A nice shot from Max Maximum progress:
(A common criticism) is that the NIH funds too many “crappy little trials.” This quote comes from a FDA higherbut the story has been repeated by many others…I downloaded all clinical trial data from ClinicalTrials.gov to find out… The median NIH-funded trial has 48 participants, while the median industry-funded trial has 67. The average NIH-funded trial has 288 participants, while the average industrial trial has 335 and the trial funded on average by “Others” (mainly universities and universities). associated hospitals) has 923 participants.

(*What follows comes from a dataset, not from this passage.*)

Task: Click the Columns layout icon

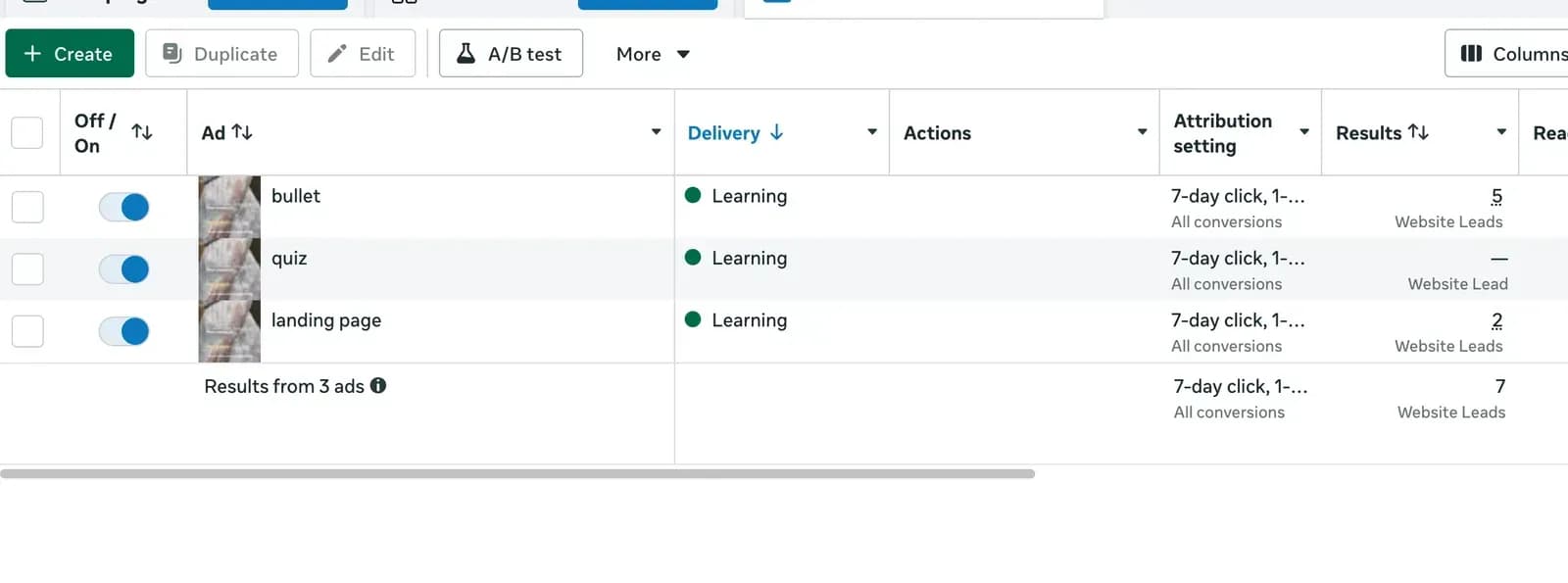Action: click(x=1471, y=54)
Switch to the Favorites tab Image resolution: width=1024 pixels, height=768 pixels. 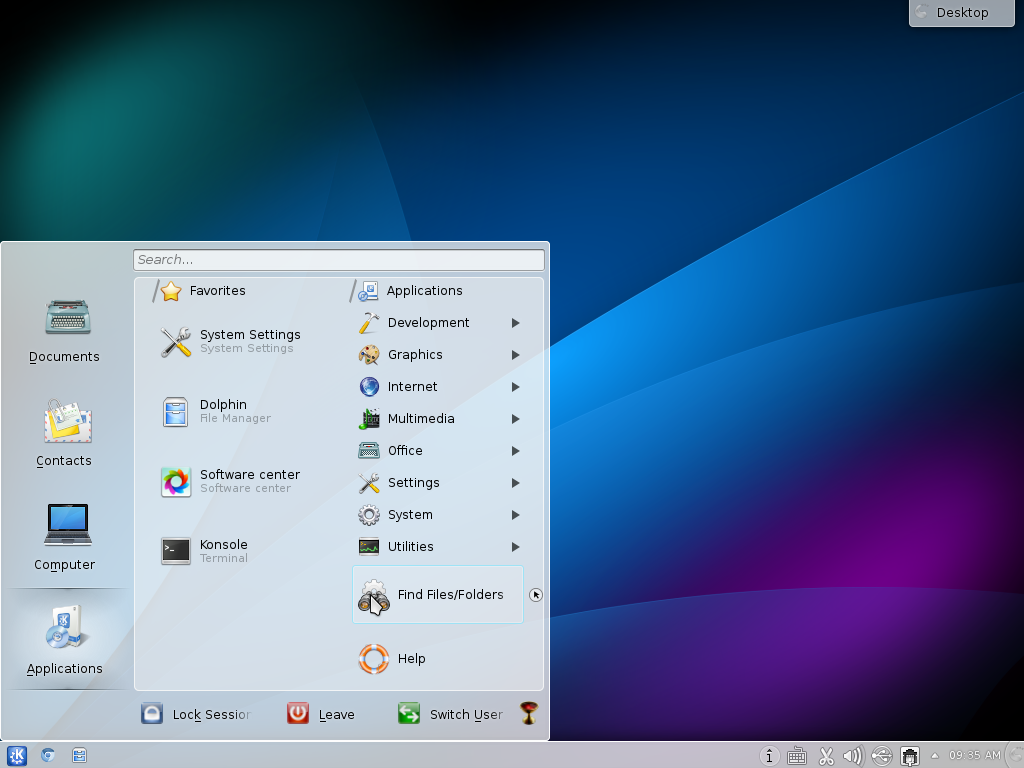pos(215,291)
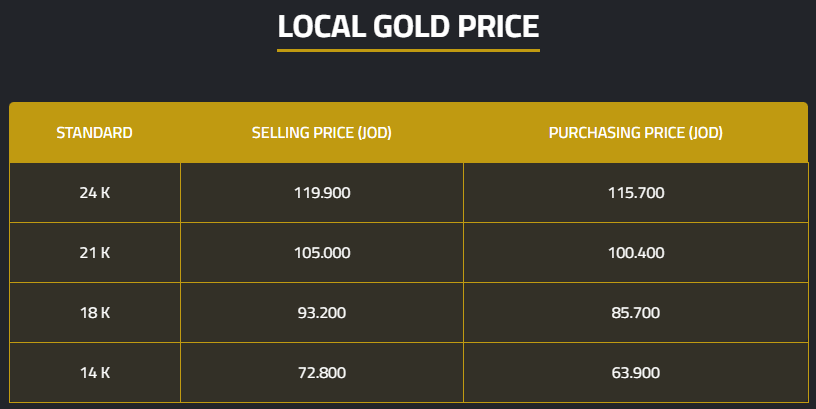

On a median or average basis, NIH trials are the smallest among all funders. This seems to confirm the “crappy little trials” narrative.
…This narrative is reversed, however, when you divide the trials into phases.
Among all trials, those funded by the NIH are the smallest, but within each phase, NIH trials are the largest or second largest. Their low overall enrollment average is simply because they fund more Phase I trials than Phase III. But NIH Phase I trials have a larger sample size on average than industry-funded trials.
This is an example of Simpson’s paradox in nature!
It is easy to argue that the NIH should stop funding unusually small trials, but it is less clear to argue that it should shift from funding Phase I trials closest to basic research to later-stage trials.
The NIH clinical trials strategy is certainly not perfect and could benefit from improvement. But a systematic bias toward “crappy little trials” doesn’t really seem to be a significant problem facing the NIH.